== Segment start ==

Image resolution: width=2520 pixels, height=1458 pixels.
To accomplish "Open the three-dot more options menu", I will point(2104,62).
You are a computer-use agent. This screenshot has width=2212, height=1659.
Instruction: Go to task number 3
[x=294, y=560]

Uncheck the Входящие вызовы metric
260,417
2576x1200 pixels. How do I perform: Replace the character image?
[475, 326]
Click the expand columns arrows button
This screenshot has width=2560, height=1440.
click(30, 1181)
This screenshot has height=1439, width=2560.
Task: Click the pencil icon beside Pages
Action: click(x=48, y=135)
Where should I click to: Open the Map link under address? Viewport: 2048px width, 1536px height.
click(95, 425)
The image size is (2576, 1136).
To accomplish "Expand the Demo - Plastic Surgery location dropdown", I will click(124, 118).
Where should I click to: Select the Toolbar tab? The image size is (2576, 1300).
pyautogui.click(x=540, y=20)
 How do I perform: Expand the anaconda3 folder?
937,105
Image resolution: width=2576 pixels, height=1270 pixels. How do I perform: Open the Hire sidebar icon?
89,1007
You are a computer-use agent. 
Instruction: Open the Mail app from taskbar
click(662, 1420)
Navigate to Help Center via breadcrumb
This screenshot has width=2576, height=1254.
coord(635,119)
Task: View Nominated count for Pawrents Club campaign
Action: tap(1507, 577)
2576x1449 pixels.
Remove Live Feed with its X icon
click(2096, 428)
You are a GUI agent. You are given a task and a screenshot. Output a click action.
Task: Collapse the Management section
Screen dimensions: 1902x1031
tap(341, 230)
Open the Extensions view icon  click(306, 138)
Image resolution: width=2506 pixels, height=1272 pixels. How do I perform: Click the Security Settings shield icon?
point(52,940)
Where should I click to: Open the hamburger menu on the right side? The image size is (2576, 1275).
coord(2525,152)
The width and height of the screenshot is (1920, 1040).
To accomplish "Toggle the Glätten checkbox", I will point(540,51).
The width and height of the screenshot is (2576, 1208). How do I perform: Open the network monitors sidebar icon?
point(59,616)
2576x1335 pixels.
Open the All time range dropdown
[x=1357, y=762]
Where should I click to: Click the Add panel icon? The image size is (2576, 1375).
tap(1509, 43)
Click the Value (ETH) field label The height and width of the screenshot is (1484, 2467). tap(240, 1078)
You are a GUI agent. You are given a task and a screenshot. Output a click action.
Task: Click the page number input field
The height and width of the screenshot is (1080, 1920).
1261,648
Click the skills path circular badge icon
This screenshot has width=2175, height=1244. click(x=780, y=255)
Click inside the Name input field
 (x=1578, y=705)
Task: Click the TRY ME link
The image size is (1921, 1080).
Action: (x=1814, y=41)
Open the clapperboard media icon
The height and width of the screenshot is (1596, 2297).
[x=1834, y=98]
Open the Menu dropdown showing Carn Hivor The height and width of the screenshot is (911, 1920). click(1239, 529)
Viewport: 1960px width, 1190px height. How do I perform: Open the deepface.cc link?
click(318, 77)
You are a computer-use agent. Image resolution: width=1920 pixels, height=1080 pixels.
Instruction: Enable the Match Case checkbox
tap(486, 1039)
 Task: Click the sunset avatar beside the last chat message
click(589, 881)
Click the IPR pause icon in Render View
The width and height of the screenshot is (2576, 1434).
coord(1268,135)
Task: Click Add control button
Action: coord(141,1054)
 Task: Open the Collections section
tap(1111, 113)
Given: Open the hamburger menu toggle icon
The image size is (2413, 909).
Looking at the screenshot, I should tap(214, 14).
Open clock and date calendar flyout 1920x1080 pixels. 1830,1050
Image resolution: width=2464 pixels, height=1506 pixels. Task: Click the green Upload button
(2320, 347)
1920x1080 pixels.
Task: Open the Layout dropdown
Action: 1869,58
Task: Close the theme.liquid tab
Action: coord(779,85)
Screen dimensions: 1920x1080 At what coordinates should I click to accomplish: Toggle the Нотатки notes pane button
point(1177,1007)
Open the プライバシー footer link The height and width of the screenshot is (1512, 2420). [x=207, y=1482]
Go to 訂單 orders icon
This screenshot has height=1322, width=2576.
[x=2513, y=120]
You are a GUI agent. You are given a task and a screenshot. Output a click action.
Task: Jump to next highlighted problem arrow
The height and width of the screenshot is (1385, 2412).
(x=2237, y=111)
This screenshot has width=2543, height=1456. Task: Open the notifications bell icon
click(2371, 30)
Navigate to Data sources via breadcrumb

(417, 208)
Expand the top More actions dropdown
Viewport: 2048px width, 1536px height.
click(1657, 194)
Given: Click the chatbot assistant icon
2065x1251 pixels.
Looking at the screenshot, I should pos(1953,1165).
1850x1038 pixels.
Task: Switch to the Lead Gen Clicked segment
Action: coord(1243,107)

== Segment end ==

**To do:**
Each record above is to be returned verbatim.

**Written response:**
Image resolution: width=2520 pixels, height=1458 pixels.
To accomplish "Open the three-dot more options menu", I will point(2104,62).
You are a computer-use agent. This screenshot has width=2212, height=1659.
Instruction: Go to task number 3
[x=294, y=560]

Uncheck the Входящие вызовы metric
260,417
2576x1200 pixels. How do I perform: Replace the character image?
[475, 326]
Click the expand columns arrows button
This screenshot has width=2560, height=1440.
click(30, 1181)
This screenshot has height=1439, width=2560.
Task: Click the pencil icon beside Pages
Action: click(x=48, y=135)
Where should I click to: Open the Map link under address? Viewport: 2048px width, 1536px height.
click(95, 425)
The image size is (2576, 1136).
To accomplish "Expand the Demo - Plastic Surgery location dropdown", I will click(124, 118).
Where should I click to: Select the Toolbar tab? The image size is (2576, 1300).
pyautogui.click(x=540, y=20)
 How do I perform: Expand the anaconda3 folder?
937,105
Image resolution: width=2576 pixels, height=1270 pixels. How do I perform: Open the Hire sidebar icon?
89,1007
You are a computer-use agent. 
Instruction: Open the Mail app from taskbar
click(662, 1420)
Navigate to Help Center via breadcrumb
This screenshot has width=2576, height=1254.
coord(635,119)
Task: View Nominated count for Pawrents Club campaign
Action: tap(1507, 577)
2576x1449 pixels.
Remove Live Feed with its X icon
click(2096, 428)
You are a GUI agent. You are given a task and a screenshot. Output a click action.
Task: Collapse the Management section
Screen dimensions: 1902x1031
tap(341, 230)
Open the Extensions view icon  click(306, 138)
Image resolution: width=2506 pixels, height=1272 pixels. How do I perform: Click the Security Settings shield icon?
point(52,940)
Where should I click to: Open the hamburger menu on the right side? The image size is (2576, 1275).
coord(2525,152)
The width and height of the screenshot is (1920, 1040).
To accomplish "Toggle the Glätten checkbox", I will point(540,51).
The width and height of the screenshot is (2576, 1208). How do I perform: Open the network monitors sidebar icon?
point(59,616)
2576x1335 pixels.
Open the All time range dropdown
[x=1357, y=762]
Where should I click to: Click the Add panel icon? The image size is (2576, 1375).
tap(1509, 43)
Click the Value (ETH) field label The height and width of the screenshot is (1484, 2467). tap(240, 1078)
You are a GUI agent. You are given a task and a screenshot. Output a click action.
Task: Click the page number input field
The height and width of the screenshot is (1080, 1920).
1261,648
Click the skills path circular badge icon
This screenshot has width=2175, height=1244. click(x=780, y=255)
Click inside the Name input field
 (x=1578, y=705)
Task: Click the TRY ME link
The image size is (1921, 1080).
Action: (x=1814, y=41)
Open the clapperboard media icon
The height and width of the screenshot is (1596, 2297).
[x=1834, y=98]
Open the Menu dropdown showing Carn Hivor The height and width of the screenshot is (911, 1920). click(1239, 529)
Viewport: 1960px width, 1190px height. How do I perform: Open the deepface.cc link?
click(318, 77)
You are a computer-use agent. Image resolution: width=1920 pixels, height=1080 pixels.
Instruction: Enable the Match Case checkbox
tap(486, 1039)
 Task: Click the sunset avatar beside the last chat message
click(589, 881)
Click the IPR pause icon in Render View
The width and height of the screenshot is (2576, 1434).
coord(1268,135)
Task: Click Add control button
Action: coord(141,1054)
 Task: Open the Collections section
tap(1111, 113)
Given: Open the hamburger menu toggle icon
The image size is (2413, 909).
Looking at the screenshot, I should tap(214, 14).
Open clock and date calendar flyout 1920x1080 pixels. 1830,1050
Image resolution: width=2464 pixels, height=1506 pixels. Task: Click the green Upload button
(2320, 347)
1920x1080 pixels.
Task: Open the Layout dropdown
Action: 1869,58
Task: Close the theme.liquid tab
Action: coord(779,85)
Screen dimensions: 1920x1080 At what coordinates should I click to accomplish: Toggle the Нотатки notes pane button
point(1177,1007)
Open the プライバシー footer link The height and width of the screenshot is (1512, 2420). [x=207, y=1482]
Go to 訂單 orders icon
This screenshot has height=1322, width=2576.
[x=2513, y=120]
You are a GUI agent. You are given a task and a screenshot. Output a click action.
Task: Jump to next highlighted problem arrow
The height and width of the screenshot is (1385, 2412).
(x=2237, y=111)
This screenshot has width=2543, height=1456. Task: Open the notifications bell icon
click(2371, 30)
Navigate to Data sources via breadcrumb

(417, 208)
Expand the top More actions dropdown
Viewport: 2048px width, 1536px height.
click(1657, 194)
Given: Click the chatbot assistant icon
2065x1251 pixels.
Looking at the screenshot, I should pos(1953,1165).
1850x1038 pixels.
Task: Switch to the Lead Gen Clicked segment
Action: coord(1243,107)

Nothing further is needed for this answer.